What: A study of 4 million AI citations from 3,600 prompts found that news publishers blocking AI crawlers via robots.txt still appeared in the vast majority of AI-generated citations. Among sites blocking ChatGPT-User, 70.6% still appeared in citations. Among sites blocking Google-Extended, 92.3% still appeared. Roughly 95% of ChatGPT citations came from sites blocking training bots, and around 70% came from sites blocking retrieval bots.
When: The study was published on March 19, 2026, as the third part of a multi-part research series examining AI citation behaviour across major platforms.
Where: The citation data was drawn from ChatGPT, Gemini, Google AI Overviews, and Google AI Mode across 10 industries.
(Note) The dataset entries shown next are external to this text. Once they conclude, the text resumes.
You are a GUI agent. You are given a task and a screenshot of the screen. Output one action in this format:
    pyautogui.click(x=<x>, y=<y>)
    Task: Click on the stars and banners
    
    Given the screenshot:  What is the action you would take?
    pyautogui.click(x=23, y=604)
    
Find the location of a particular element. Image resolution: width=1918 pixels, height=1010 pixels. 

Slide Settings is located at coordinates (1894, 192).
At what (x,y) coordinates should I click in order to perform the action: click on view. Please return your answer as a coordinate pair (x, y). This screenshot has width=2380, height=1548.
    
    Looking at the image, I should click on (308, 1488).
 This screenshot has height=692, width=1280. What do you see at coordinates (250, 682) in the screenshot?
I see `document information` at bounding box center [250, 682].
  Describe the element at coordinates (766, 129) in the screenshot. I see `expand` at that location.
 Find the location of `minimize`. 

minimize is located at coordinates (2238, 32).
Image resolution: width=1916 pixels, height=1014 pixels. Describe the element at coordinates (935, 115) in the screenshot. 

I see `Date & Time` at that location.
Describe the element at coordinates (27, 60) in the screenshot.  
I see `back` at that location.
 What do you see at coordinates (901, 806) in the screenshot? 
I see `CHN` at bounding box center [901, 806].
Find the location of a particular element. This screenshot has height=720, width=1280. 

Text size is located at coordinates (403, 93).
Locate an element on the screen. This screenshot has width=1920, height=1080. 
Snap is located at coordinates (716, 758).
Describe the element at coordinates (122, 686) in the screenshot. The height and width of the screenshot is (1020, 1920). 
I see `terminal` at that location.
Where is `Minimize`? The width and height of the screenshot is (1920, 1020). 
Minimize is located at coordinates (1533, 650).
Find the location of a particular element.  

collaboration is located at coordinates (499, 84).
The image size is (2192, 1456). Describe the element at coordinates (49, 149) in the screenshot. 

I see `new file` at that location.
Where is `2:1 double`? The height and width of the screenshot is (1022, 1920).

The robots.txt blocking analysis focused on the top 50 news sites blocking specific AI crawlers.
Why: The study matters because publishers have invested significant effort in blocking AI crawlers as a content protection strategy. The data suggests this approach does not reliably prevent AI citation, raising questions about the effectiveness of robots.txt as a control mechanism and about how AI systems actually retrieve the content they cite. This has direct implications for how marketers and publishers measure AI search visibility, set access policies, and understand the relationship between technical controls and content distribution in AI-powered environments.